**What to do:** Identify all lines of the data containing the string "year" and copy them.

**Saved data entries:**
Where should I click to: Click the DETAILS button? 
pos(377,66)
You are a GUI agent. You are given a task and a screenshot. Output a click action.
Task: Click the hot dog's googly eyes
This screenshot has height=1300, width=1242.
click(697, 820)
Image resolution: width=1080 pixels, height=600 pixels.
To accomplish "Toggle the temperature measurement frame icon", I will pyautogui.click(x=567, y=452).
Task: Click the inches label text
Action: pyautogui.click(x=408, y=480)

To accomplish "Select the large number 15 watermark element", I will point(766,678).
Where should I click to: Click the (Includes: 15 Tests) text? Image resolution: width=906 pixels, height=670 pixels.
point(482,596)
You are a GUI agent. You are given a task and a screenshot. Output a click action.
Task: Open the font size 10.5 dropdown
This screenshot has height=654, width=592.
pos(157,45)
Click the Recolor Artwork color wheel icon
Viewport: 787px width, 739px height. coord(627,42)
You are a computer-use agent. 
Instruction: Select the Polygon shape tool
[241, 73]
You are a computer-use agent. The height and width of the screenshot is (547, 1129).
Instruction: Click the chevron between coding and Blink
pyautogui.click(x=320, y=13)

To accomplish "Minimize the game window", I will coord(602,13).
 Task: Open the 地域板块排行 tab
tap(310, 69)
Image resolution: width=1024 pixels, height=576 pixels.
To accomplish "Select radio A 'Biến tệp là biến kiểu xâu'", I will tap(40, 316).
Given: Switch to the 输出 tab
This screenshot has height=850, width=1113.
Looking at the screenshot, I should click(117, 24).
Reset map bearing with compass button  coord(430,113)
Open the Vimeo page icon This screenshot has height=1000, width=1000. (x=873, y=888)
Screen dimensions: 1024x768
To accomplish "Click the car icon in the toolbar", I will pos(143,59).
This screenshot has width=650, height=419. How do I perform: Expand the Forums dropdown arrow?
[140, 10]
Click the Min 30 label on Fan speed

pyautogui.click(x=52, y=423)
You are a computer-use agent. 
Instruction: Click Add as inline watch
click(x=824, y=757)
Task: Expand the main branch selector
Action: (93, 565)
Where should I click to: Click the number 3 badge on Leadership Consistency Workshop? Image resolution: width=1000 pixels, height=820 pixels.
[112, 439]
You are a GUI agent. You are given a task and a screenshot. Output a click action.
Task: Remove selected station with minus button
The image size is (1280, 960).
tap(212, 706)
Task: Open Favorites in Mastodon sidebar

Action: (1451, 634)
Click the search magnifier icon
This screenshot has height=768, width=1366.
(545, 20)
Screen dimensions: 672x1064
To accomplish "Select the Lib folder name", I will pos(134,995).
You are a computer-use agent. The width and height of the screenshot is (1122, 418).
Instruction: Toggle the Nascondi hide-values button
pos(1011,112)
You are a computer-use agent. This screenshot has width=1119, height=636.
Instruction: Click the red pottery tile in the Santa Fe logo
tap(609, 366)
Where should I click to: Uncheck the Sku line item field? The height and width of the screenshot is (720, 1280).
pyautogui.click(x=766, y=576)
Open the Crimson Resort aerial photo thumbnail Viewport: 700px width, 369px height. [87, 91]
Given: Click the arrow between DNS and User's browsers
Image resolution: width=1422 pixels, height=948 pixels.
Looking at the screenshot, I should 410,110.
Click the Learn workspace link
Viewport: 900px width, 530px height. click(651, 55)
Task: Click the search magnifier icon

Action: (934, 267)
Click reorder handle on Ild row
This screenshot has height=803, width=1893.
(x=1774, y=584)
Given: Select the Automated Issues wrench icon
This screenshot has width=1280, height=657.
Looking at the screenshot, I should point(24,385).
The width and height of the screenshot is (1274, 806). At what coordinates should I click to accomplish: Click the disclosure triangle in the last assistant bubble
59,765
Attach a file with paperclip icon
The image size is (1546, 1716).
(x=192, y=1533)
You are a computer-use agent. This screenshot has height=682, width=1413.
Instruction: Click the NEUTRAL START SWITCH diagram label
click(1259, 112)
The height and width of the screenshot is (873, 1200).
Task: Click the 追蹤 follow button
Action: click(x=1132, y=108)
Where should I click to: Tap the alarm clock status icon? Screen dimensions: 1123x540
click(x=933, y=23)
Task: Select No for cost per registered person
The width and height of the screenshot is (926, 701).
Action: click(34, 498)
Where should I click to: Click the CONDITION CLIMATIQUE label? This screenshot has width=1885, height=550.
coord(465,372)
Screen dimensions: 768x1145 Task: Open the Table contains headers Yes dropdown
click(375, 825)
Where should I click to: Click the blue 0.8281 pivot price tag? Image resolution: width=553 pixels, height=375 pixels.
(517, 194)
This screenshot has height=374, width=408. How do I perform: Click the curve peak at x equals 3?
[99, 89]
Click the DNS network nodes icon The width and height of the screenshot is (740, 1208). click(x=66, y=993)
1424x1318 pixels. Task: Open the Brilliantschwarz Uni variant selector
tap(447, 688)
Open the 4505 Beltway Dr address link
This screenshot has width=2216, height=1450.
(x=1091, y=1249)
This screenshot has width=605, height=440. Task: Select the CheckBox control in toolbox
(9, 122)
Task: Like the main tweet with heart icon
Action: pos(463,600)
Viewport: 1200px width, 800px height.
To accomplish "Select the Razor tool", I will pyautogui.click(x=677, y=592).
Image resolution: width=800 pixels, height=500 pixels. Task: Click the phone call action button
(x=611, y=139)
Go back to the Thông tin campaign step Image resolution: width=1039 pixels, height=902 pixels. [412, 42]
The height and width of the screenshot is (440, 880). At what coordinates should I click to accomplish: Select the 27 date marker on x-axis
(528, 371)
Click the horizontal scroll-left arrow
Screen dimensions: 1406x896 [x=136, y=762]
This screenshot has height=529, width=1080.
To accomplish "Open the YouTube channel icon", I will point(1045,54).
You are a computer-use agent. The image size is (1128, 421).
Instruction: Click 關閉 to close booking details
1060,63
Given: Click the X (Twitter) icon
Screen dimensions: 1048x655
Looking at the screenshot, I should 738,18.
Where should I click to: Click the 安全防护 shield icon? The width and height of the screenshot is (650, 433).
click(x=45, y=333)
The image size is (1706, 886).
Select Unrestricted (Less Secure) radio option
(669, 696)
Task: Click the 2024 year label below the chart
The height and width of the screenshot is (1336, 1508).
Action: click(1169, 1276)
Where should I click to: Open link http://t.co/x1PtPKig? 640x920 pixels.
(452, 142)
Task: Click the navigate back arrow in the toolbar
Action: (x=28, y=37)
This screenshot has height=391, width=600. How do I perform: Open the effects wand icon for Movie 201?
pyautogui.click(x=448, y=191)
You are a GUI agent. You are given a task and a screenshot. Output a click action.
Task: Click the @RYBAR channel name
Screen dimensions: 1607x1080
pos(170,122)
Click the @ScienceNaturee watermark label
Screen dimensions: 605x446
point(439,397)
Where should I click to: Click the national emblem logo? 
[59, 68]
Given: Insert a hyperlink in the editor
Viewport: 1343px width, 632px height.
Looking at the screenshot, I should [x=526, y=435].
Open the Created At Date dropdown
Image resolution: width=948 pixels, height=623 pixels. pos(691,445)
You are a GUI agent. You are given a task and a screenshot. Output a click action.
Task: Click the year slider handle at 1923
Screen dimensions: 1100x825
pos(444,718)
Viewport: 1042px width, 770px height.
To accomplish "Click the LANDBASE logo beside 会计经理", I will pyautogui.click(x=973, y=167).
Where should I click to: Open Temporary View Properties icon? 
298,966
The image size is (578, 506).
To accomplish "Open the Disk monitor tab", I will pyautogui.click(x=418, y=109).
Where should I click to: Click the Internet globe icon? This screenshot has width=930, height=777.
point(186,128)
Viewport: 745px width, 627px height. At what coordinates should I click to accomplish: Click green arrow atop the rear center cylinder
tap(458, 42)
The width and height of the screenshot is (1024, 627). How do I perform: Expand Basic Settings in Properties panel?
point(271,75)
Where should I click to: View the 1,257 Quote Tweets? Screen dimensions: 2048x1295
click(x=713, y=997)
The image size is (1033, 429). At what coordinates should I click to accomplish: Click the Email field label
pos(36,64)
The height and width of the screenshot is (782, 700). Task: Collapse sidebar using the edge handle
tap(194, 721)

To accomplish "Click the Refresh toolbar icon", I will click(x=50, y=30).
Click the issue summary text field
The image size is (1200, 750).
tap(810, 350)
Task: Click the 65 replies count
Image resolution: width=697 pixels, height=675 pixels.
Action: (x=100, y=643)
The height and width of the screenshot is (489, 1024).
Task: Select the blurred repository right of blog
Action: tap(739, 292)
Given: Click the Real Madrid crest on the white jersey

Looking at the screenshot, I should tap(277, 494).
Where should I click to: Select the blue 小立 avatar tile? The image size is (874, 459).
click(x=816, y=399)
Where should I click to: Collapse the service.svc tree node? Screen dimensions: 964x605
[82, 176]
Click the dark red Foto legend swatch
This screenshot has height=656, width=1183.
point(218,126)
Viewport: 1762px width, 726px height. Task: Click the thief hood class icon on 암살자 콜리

**Task response:**
Task: Click the 2024 year label below the chart
Task: Click the year slider handle at 1923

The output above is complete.